§ **TASK OBJECTIVE**
Can you reproduce the lines from the one containing "Screen dimensions: 692x1568" through the last line, both ends included, with every coordinate multiplied by 0.4 and rounded to a whole number (halves rounded up) and all other wording left unchanged? Omit the pictures.

§ **PROVIDED RECORDS**
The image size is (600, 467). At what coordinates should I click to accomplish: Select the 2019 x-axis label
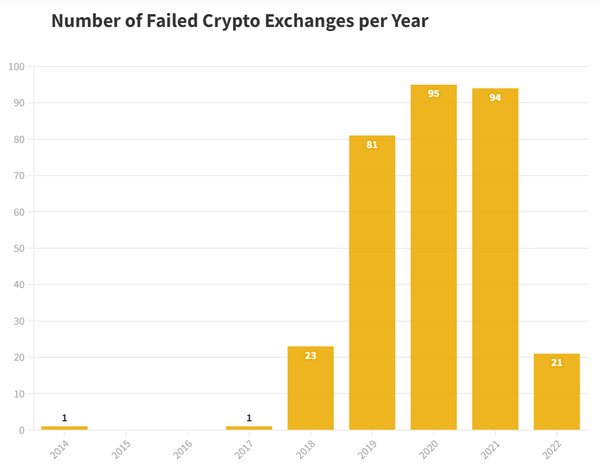click(x=368, y=448)
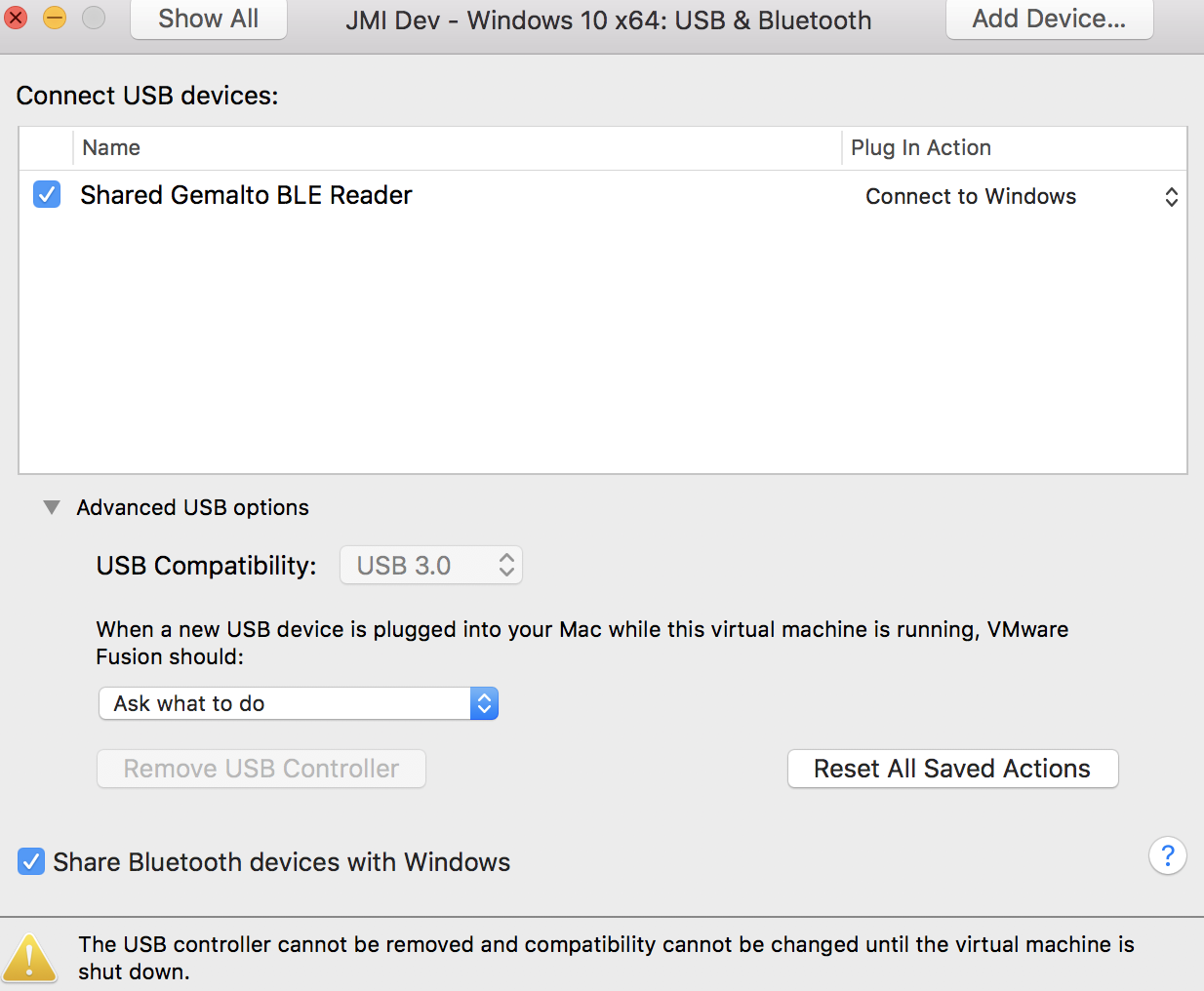
Task: Click Reset All Saved Actions
Action: (952, 769)
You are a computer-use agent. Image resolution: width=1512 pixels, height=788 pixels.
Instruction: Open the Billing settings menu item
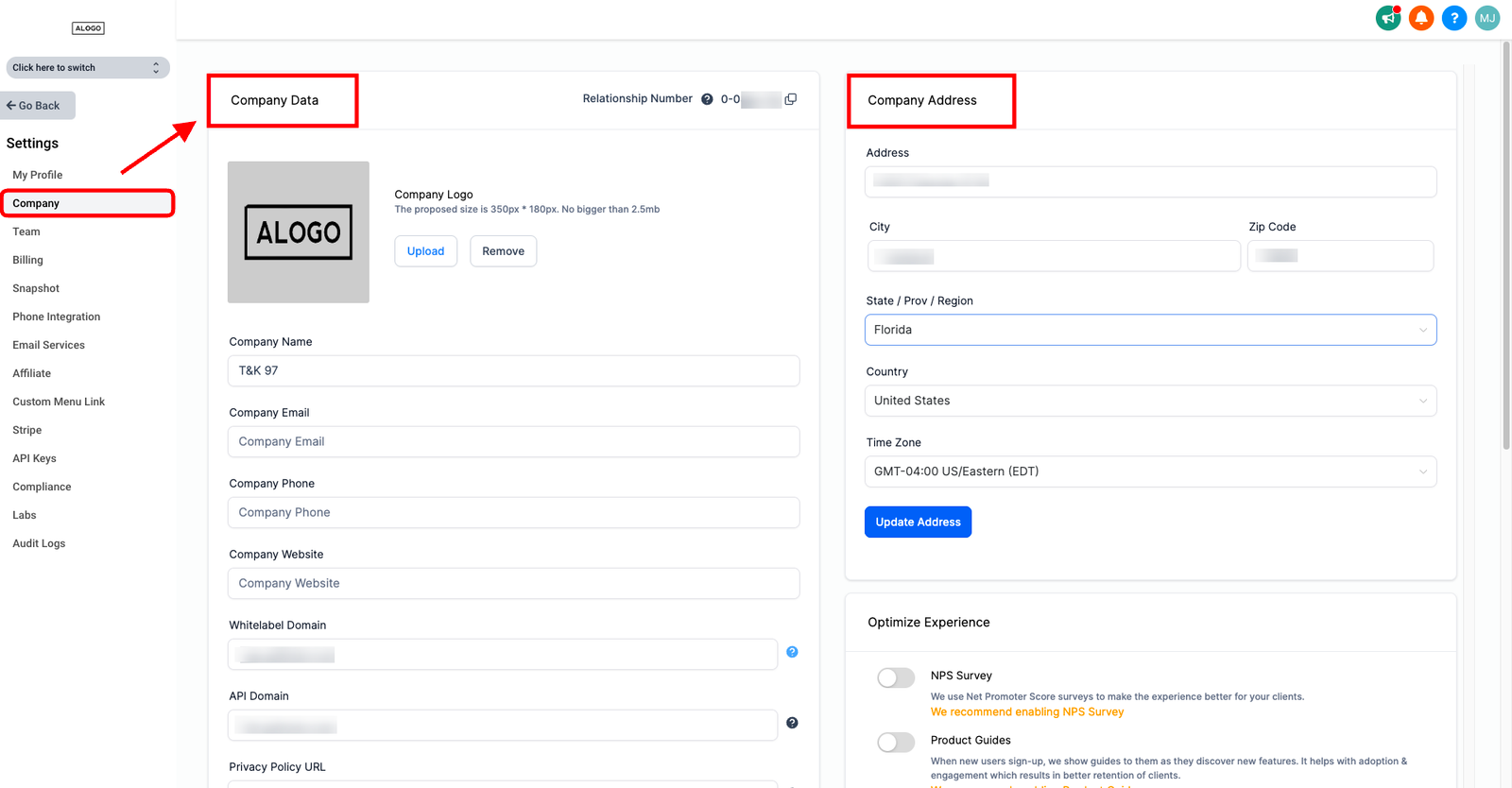click(28, 260)
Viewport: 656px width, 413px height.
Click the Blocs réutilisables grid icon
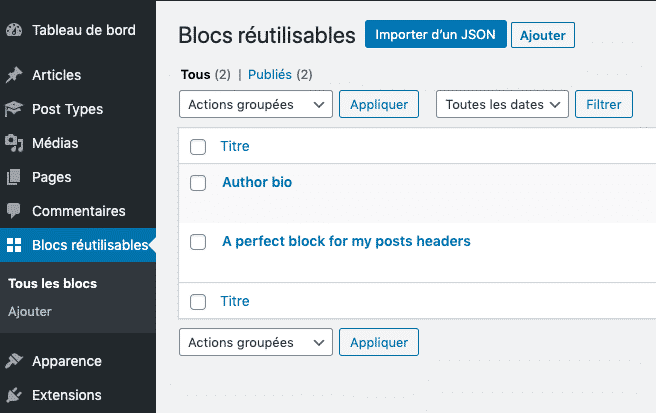14,245
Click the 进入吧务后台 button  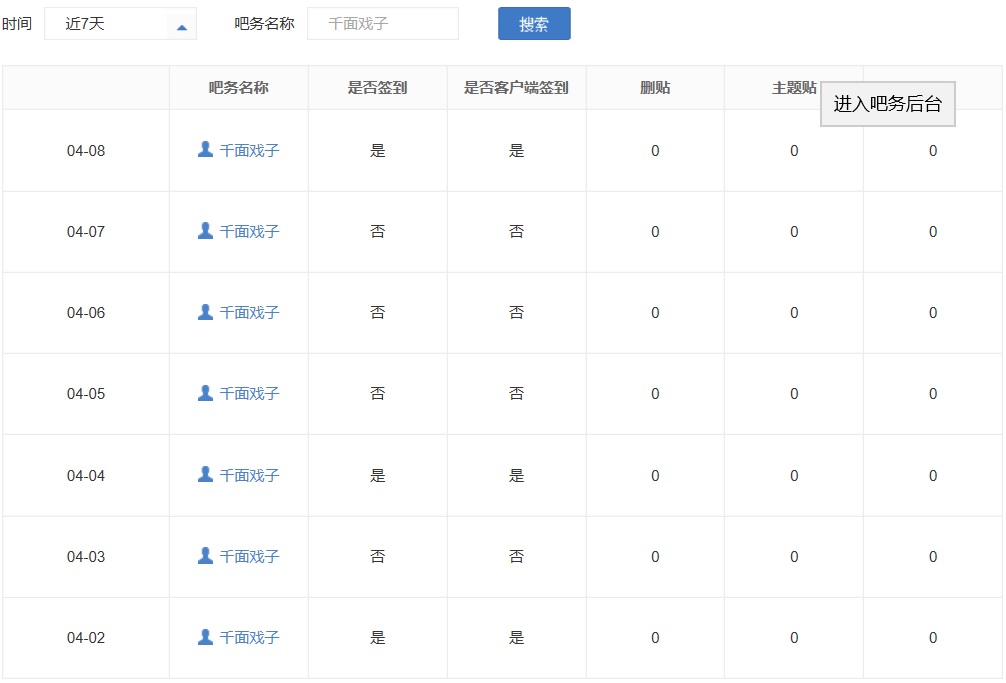pyautogui.click(x=887, y=104)
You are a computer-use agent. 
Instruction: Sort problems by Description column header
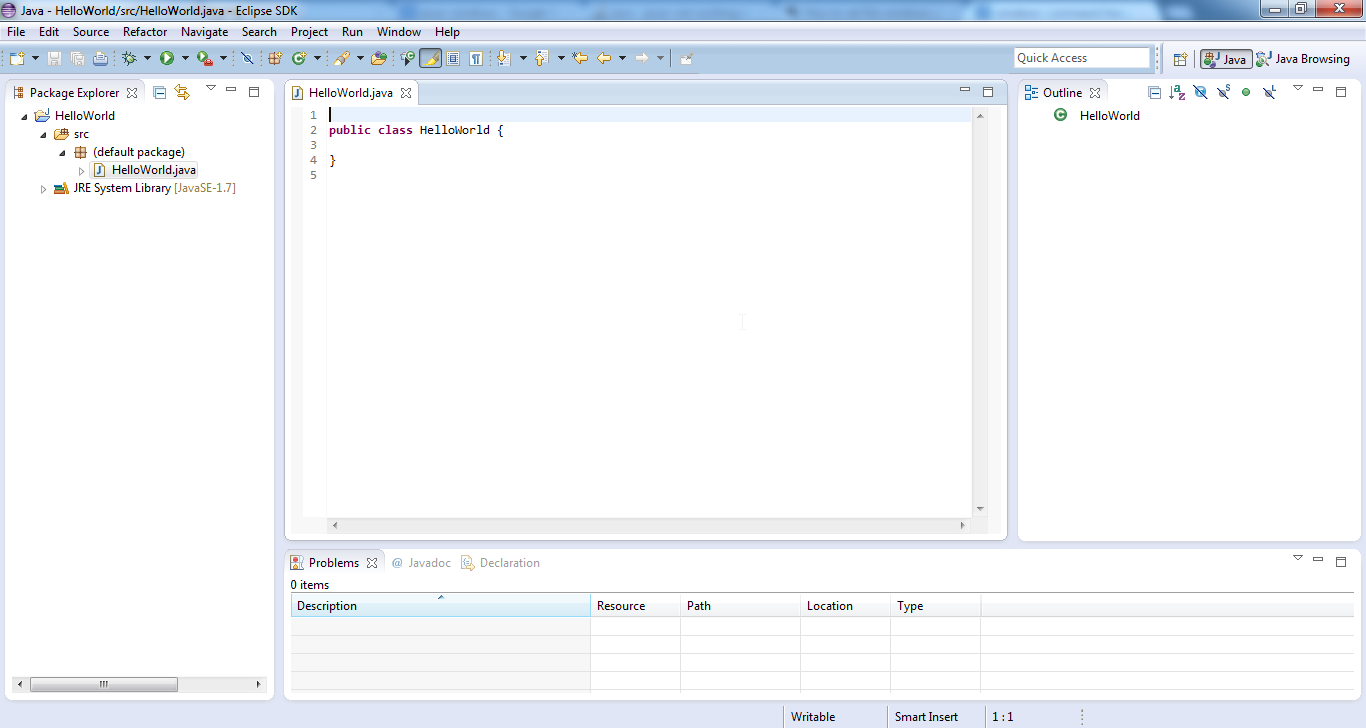pyautogui.click(x=440, y=606)
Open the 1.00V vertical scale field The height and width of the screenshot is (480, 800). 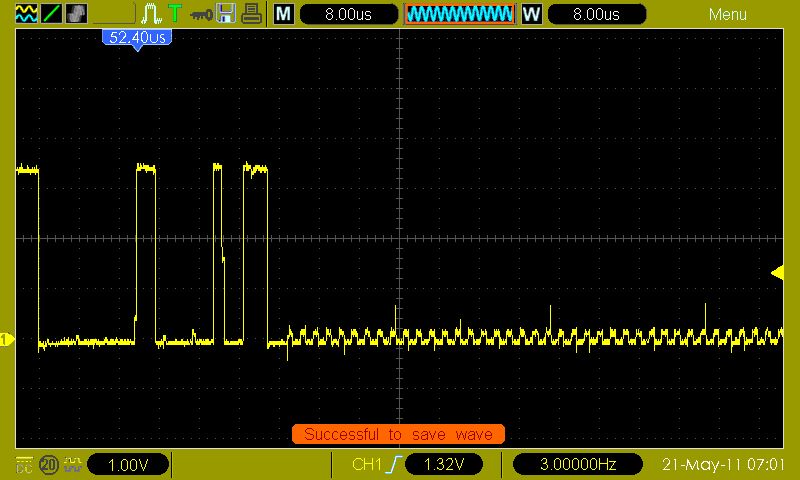point(128,465)
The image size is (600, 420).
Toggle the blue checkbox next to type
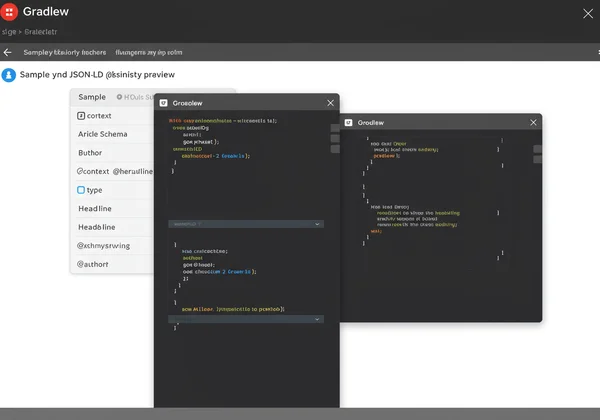coord(81,190)
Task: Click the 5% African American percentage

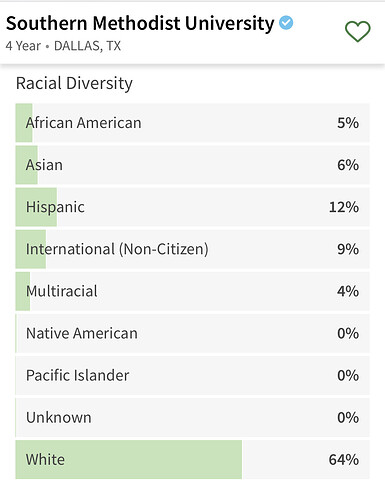Action: click(348, 123)
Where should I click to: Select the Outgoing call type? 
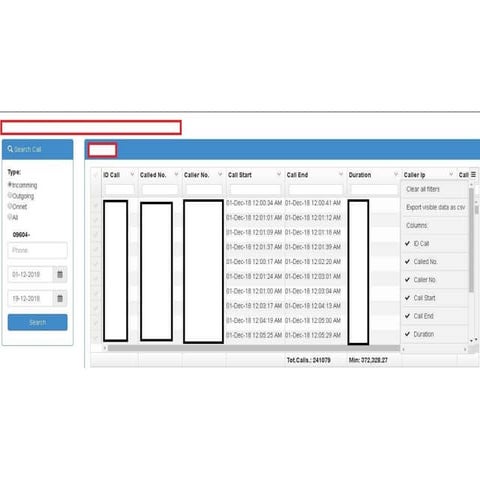10,195
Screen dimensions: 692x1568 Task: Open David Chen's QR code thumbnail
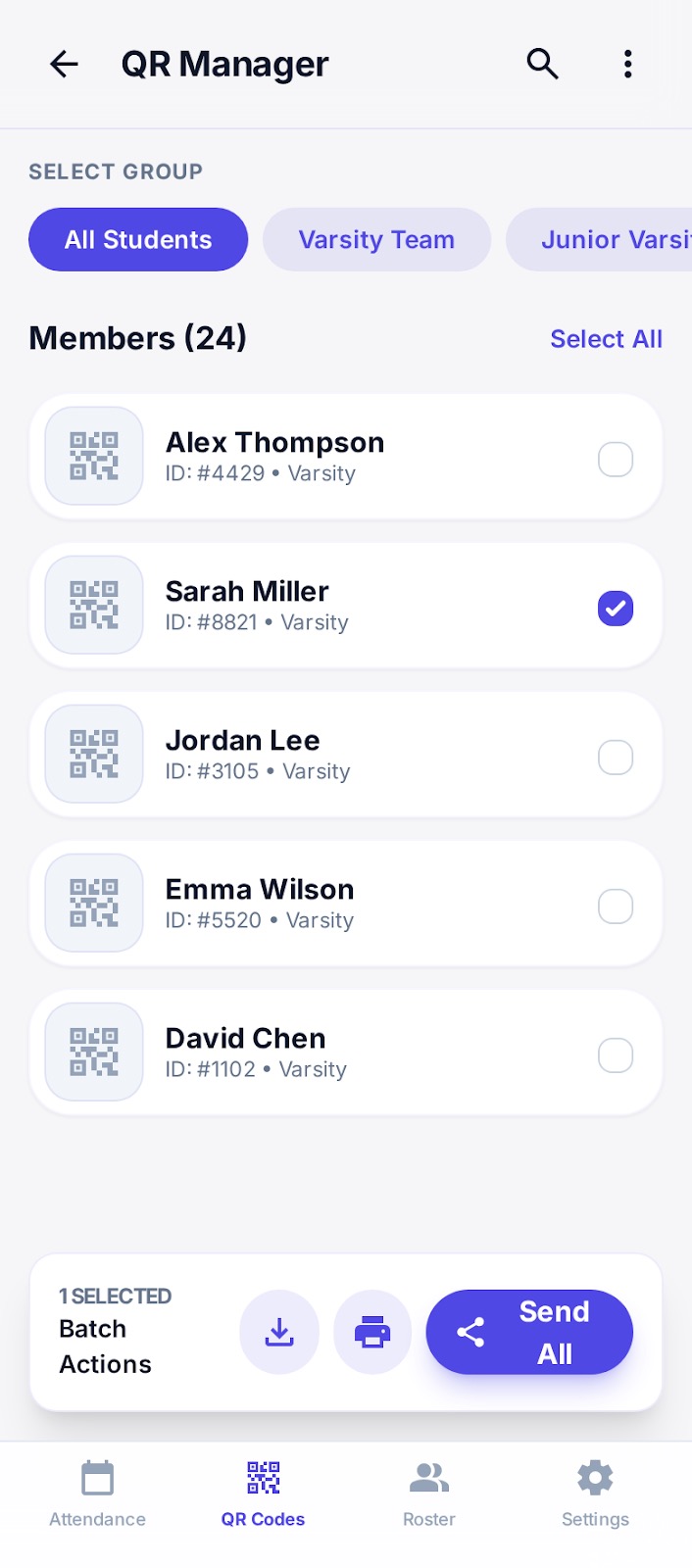[x=93, y=1052]
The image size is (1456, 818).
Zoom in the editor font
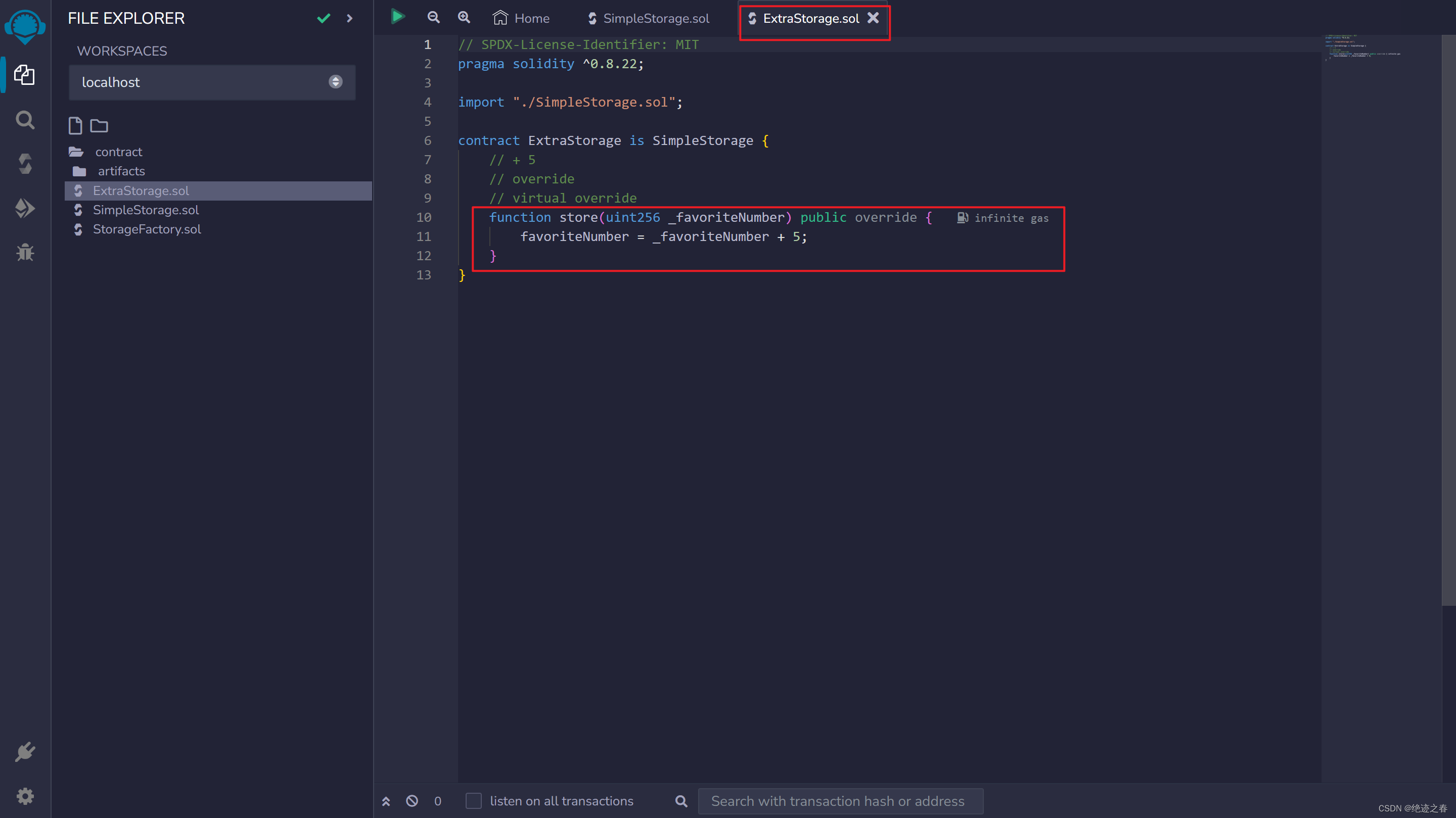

§ **EXERCISE RESULT**
Screen dimensions: 692x1568 Task: Open David Chen's QR code thumbnail
[x=37, y=421]
The image size is (1456, 818).
Zoom in the editor font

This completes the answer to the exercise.